Liberals reveling in the spirit of the enemy of my enemy is my friend is nothing new. During the 2016 Democratic National Convention, former Reagan administration staffer Doug Elmets received lavish applause when he declared to the Republican nominee: Donald Trump, you are no Ronald Reagan. While this has quite a bit of rhetorical stopping power, it is a form of historical revisionism that seeks to exonerate a particularly shameful period of American history. It seems doubtful that Trump would be so offensive to a man who refused to sanction apartheid in South Africa, funded anti-communist terrorists, and ignored the AIDS epidemic while thousands of Americans languished and died. Attempts to paint Reagan as a man who would be appalled by the evolution of Republican Party are at best naive and at worst disingenuous. When the man decried in the 70s as the most extreme right-wing candidate the party had yet seen is appealed to as a moderate forefather, a grave historical error has been made.

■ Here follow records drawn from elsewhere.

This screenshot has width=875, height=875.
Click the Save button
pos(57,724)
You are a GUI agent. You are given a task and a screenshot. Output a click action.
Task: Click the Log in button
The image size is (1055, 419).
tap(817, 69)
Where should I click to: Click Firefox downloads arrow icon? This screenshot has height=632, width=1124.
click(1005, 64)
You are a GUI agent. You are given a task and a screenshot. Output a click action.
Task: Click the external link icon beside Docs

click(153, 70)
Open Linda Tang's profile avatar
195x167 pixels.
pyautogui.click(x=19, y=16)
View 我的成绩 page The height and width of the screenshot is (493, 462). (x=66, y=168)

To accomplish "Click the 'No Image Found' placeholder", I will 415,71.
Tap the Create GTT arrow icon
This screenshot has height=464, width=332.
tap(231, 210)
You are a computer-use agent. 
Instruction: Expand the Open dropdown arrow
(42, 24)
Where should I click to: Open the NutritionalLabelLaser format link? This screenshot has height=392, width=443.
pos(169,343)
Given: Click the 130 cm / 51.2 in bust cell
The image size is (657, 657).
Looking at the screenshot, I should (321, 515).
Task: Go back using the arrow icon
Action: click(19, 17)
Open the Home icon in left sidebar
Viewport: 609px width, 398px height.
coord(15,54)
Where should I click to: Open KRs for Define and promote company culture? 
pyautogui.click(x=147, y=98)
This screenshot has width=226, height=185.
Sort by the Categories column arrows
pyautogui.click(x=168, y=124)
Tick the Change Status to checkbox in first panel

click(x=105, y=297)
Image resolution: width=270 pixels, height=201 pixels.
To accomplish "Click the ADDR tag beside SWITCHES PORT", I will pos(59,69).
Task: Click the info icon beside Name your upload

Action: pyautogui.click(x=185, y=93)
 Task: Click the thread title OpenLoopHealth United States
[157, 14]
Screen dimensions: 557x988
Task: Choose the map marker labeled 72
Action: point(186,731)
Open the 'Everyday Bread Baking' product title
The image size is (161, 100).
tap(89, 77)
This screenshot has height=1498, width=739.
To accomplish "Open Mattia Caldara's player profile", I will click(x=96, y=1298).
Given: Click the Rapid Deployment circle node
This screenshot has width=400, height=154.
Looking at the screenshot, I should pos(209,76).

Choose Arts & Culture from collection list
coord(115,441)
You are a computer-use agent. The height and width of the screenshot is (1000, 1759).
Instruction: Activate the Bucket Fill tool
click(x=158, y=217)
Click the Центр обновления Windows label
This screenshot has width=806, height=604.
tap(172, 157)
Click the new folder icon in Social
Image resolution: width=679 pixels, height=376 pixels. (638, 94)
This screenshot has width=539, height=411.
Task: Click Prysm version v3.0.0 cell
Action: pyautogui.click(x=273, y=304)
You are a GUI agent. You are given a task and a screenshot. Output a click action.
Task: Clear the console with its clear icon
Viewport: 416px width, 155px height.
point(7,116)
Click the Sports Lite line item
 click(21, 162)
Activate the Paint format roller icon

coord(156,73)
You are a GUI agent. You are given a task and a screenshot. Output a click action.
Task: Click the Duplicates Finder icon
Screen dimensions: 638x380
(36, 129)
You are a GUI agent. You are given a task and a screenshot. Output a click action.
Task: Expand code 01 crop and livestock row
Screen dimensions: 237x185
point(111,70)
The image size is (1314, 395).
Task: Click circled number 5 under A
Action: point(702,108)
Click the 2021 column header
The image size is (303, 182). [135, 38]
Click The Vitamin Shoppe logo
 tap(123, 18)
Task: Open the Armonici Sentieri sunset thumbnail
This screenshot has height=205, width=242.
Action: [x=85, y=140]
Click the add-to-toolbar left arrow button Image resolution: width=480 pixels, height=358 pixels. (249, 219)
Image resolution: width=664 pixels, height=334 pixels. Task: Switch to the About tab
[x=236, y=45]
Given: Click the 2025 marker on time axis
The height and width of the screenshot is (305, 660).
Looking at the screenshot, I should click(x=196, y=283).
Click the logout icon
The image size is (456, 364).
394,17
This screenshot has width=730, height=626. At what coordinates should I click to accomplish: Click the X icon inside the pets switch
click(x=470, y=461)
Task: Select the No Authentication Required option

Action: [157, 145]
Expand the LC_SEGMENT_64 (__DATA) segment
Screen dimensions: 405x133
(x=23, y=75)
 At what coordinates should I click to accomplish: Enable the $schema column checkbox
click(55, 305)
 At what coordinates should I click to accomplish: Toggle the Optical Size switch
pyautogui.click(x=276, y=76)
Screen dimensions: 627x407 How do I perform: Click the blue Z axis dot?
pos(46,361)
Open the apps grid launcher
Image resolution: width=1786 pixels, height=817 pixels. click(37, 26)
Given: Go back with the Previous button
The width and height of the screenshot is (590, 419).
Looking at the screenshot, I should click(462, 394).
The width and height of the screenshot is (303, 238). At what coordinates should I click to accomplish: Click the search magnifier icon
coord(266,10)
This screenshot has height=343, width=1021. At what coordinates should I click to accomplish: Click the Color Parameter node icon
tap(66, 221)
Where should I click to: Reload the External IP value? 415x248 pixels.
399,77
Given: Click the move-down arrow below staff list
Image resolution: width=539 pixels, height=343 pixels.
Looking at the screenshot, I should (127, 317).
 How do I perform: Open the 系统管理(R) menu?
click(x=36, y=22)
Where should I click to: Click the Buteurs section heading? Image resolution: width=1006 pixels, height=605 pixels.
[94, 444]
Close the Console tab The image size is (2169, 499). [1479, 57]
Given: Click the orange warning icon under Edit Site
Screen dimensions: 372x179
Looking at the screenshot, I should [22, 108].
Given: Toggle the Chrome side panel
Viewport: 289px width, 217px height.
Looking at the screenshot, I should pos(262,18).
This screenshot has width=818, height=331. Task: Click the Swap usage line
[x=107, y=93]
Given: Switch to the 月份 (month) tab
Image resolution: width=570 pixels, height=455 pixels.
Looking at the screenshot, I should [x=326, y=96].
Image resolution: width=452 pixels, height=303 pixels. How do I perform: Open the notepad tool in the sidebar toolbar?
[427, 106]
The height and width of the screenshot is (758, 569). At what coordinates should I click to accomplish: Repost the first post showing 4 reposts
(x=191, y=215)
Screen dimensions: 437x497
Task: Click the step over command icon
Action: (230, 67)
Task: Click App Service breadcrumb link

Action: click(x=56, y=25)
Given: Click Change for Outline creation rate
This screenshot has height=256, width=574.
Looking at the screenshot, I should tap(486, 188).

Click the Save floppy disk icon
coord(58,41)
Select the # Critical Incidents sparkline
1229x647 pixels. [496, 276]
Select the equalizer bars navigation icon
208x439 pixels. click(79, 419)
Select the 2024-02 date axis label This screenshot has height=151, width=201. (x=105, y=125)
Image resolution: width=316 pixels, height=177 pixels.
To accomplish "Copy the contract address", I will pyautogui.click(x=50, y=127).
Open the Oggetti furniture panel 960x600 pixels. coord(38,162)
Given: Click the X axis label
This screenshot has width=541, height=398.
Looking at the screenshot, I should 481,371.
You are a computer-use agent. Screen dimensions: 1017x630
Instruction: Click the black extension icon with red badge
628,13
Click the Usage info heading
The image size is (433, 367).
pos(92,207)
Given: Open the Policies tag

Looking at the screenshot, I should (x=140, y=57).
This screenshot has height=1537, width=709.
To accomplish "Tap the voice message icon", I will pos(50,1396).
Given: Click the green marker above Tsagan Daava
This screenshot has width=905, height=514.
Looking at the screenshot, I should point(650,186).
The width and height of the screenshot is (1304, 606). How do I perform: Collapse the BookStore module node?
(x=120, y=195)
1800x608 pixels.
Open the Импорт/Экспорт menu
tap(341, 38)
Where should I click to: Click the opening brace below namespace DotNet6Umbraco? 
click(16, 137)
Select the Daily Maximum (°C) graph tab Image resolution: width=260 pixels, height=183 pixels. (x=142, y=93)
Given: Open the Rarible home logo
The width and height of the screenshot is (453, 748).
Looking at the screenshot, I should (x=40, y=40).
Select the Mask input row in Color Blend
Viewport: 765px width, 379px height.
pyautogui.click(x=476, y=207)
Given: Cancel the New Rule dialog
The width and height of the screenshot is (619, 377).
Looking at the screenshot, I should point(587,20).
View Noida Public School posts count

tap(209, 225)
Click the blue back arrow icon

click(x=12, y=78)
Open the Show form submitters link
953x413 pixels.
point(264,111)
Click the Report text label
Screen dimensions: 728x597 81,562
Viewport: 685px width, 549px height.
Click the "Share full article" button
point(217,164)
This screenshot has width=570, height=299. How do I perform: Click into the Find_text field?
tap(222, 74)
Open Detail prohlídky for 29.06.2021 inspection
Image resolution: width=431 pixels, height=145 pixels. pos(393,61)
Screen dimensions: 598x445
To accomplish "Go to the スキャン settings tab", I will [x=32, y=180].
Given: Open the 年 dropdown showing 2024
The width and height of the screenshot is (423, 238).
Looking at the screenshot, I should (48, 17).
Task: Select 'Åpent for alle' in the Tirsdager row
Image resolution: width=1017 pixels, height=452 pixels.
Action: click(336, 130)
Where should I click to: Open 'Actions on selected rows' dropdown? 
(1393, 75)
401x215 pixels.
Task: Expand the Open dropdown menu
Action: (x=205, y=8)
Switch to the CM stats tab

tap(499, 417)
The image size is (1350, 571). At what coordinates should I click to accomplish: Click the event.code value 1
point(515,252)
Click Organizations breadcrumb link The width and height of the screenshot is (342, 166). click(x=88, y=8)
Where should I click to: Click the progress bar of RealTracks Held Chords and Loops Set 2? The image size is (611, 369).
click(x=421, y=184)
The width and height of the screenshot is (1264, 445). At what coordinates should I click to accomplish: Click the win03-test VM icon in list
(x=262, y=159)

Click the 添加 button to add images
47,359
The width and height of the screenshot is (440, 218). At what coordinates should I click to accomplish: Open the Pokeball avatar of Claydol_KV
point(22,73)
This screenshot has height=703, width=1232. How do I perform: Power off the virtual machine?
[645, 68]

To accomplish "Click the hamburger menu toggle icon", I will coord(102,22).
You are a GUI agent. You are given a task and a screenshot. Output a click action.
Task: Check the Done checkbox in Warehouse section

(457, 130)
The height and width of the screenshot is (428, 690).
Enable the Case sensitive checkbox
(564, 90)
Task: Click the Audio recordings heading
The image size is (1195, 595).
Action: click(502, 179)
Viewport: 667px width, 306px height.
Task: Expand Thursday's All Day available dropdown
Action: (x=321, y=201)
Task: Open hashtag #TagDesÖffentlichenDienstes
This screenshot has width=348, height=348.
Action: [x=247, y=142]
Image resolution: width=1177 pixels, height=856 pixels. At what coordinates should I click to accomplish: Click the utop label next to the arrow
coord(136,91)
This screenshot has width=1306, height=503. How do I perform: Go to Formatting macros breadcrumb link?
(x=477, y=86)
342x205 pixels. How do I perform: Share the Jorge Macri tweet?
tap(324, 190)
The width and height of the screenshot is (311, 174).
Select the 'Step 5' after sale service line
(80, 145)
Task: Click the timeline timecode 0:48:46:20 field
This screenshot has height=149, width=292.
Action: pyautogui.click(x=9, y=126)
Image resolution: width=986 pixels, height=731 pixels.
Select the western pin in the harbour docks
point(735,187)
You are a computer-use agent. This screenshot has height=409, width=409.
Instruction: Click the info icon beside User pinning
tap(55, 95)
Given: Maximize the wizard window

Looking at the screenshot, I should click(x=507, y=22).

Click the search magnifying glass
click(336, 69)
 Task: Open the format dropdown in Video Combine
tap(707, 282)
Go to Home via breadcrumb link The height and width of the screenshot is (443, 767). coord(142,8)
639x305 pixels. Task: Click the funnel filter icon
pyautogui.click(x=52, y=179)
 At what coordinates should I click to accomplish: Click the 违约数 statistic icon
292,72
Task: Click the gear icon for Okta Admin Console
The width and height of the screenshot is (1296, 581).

Instead of real dissent or argument, many liberals remain satisfied with pining for a forgotten rational conservatism. Many seek to re-write history to suit the narrative that reactionaries of the present-day are historical anomalies that The Right of the past would want nothing to do with. This practice does nothing to help liberals; it only exonerates their past enemies. If the center-left does not cease with this reckless variety of political rehabilitation, they might someday be forced to laud Trump in the face of a president so reactionary he will seem reasonable in comparison.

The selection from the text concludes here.